Q: I have started dreading Valentine’s Day, and I think my wife feels the same. It has become overly commercialised, and do not get us started on the pressure to match other people’s Instagram-perfect romantic gestures. What is your take?

Focus on the Family Malaysia: Many couples today feel that Valentine’s Day has become overly commercialised, reducing romance to last-minute gifts and extravagant gestures. It often seems like love on Feb 14 is measured by chocolates, roses or fancy dinners.

The key lies in rediscovering the true essence of the occasion. Take time to understand what truly makes your spouse feel loved. For some, traditional gifts may be the way to their hearts while others may prefer a cozy night at home with tea.

Valentine’s Day is a chance to express appreciation for your partner and celebrate the enrichment they bring to your life. It is never wrong to celebrate it but it is also important to infuse that same passion into your relationship year-round.

Married life can be hectic, making daily romance challenging.
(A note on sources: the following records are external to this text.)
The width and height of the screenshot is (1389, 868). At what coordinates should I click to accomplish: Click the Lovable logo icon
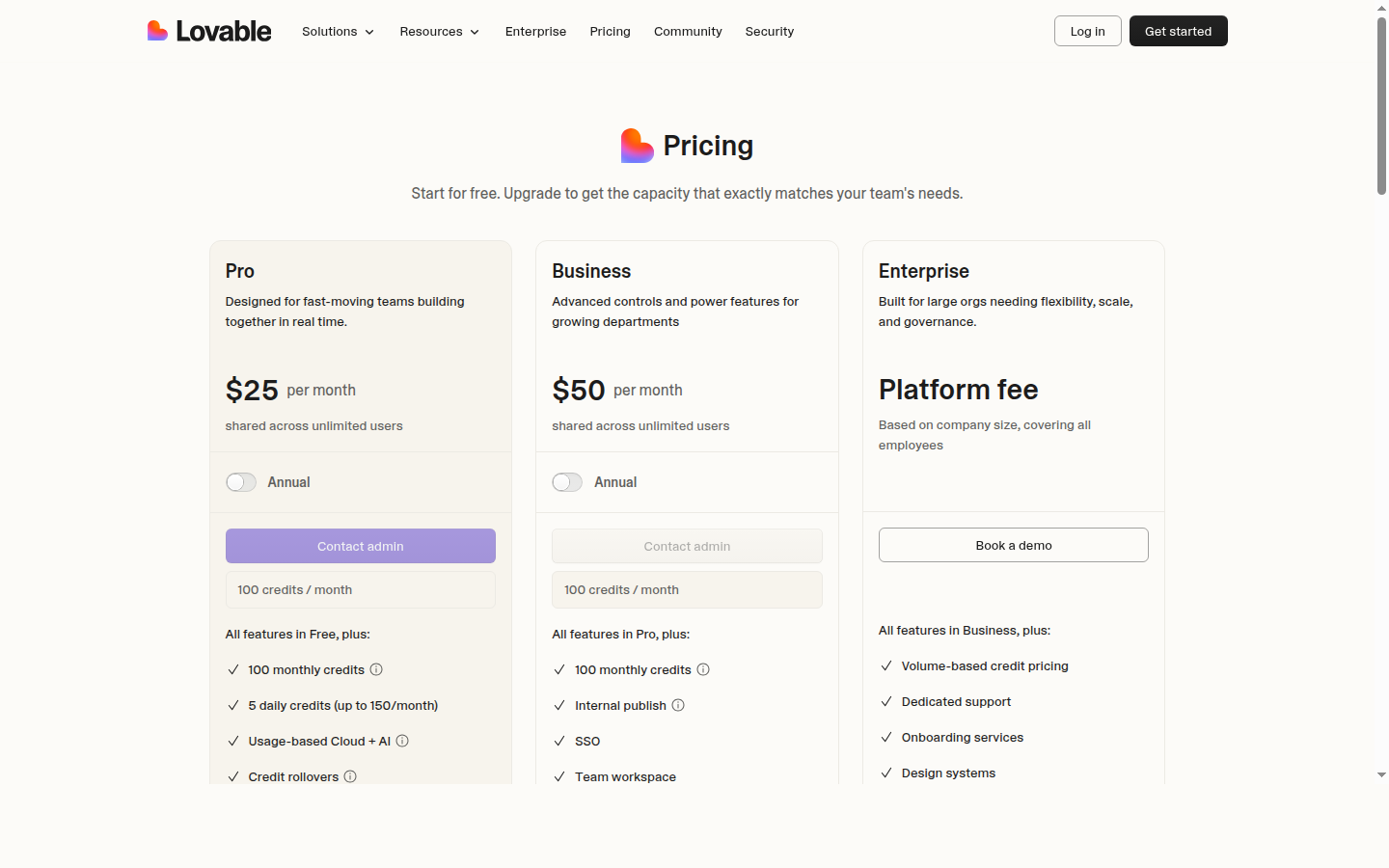coord(157,30)
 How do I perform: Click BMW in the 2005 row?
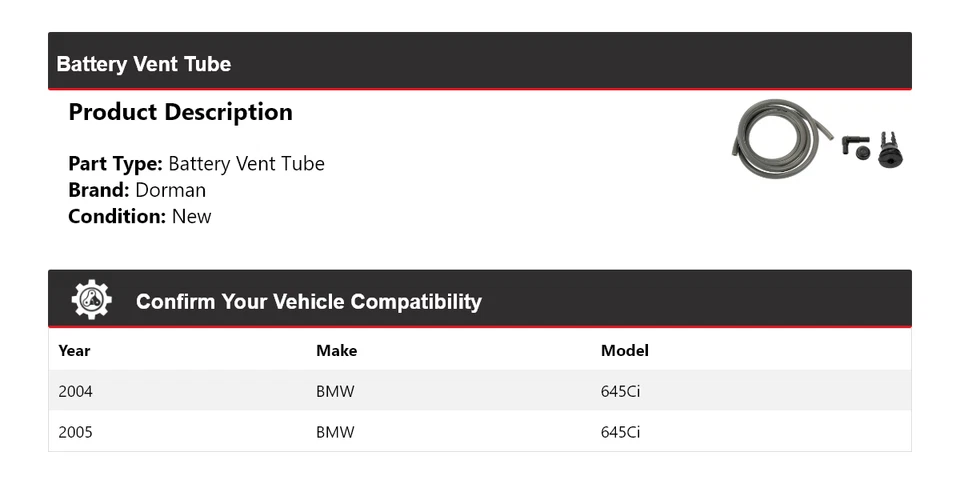click(335, 432)
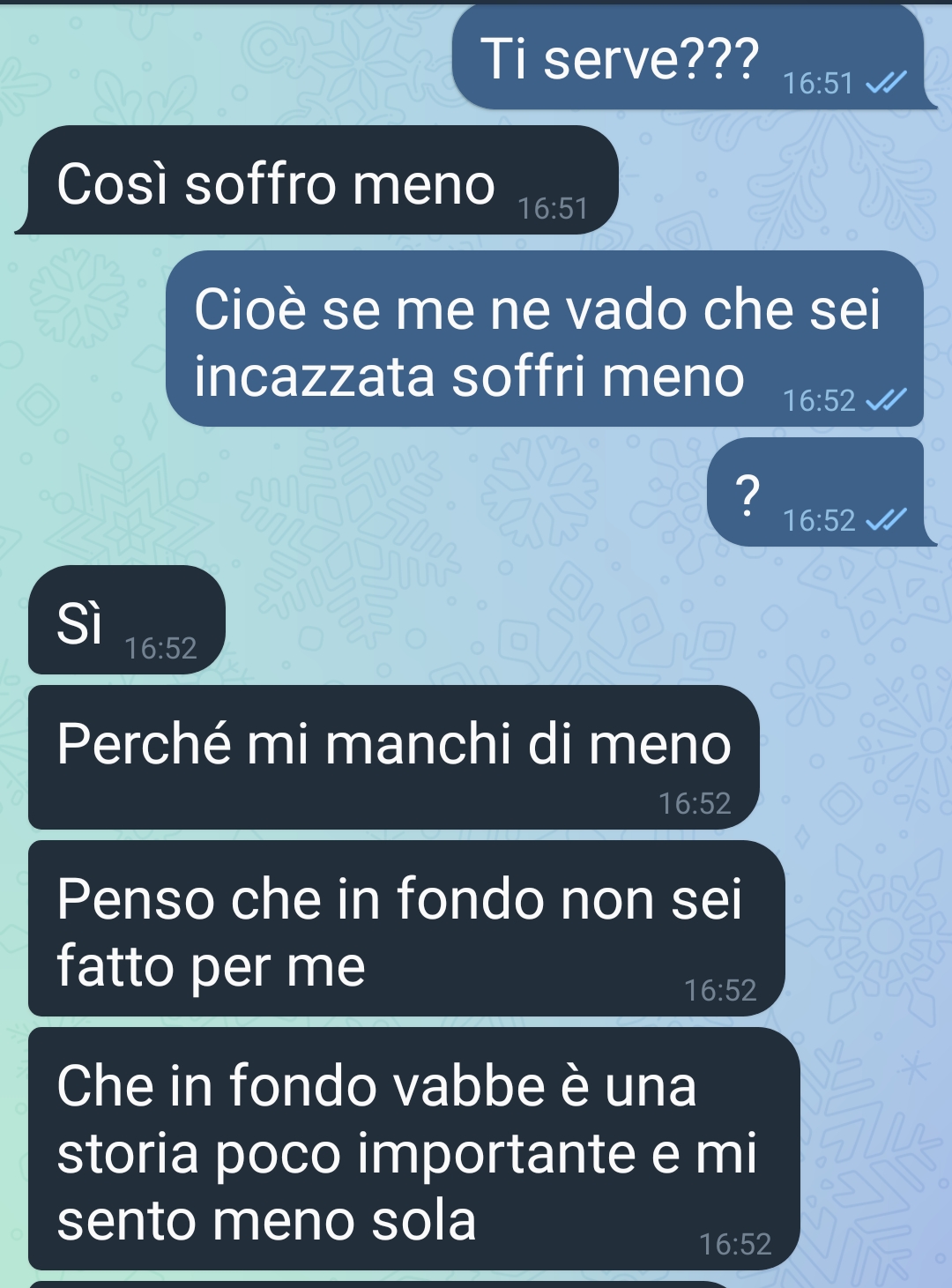Select the 'Così soffro meno' message

(x=317, y=180)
Yet, small acts of spontaneity can make a significant difference – a date night, a heartfelt card or a simple text saying “I love you”. Such gestures can often mean more in the quieter months than they do on Feb 14.
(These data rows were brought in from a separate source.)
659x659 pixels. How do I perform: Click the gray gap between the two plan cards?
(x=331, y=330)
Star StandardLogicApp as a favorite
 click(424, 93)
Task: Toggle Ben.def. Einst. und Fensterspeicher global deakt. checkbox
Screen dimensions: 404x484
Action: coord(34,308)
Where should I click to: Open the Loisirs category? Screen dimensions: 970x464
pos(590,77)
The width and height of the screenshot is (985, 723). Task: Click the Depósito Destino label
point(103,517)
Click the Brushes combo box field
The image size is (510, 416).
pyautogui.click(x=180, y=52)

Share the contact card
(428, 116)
Ultimately, the key is to be spontaneous, thoughtful and sincere in your expressions of love. Keeping the spark alive requires consistent effort but the rewards are immeasurable.

Q: I recently heard a speaker suggest setting goals for our relationships. While I understand the importance of setting objectives for career, health, finances and other areas, I am unsure how this can benefit my marriage. What are your thoughts?

Focus on the Family Malaysia: Just as talking to your children about their goals may reveal aspirations such as getting good grades or achieving success in sports, which are admirable, it is equally important to encourage them to think beyond these goals and focus on personal character development as well. This same principle applies to your marriage.

As a couple, consider discussing your relationship in terms of a theme. This theme can be “forgiveness”, “kindness” or “patience”. Try to incorporate this theme into every aspect of your marriage.

For instance, if you choose “patience”, aim to be more patient with each other and make it a topic of ongoing conversation.

Regularly discuss how you see each other improving in this area. Supporting each other in this way can positively impact your marriage and bring you closer together.

For a fulfilling relationship, strive for goals that are more inspiring than just “living together”.

Find ways to keep your interest in each other alive. Read books or watch movies that you can discuss afterward.

Set common goals, such as saving for a dream vacation. Even better, intentionally build character into your marriage. Be more considerate, patient or forgiving with one another and share positive feedback as you notice each other’s growth.

Your marriage does not have to be an endless string of mundane days. Set some basic goals and work them into your relationship to keep it vibrant and fulfilling.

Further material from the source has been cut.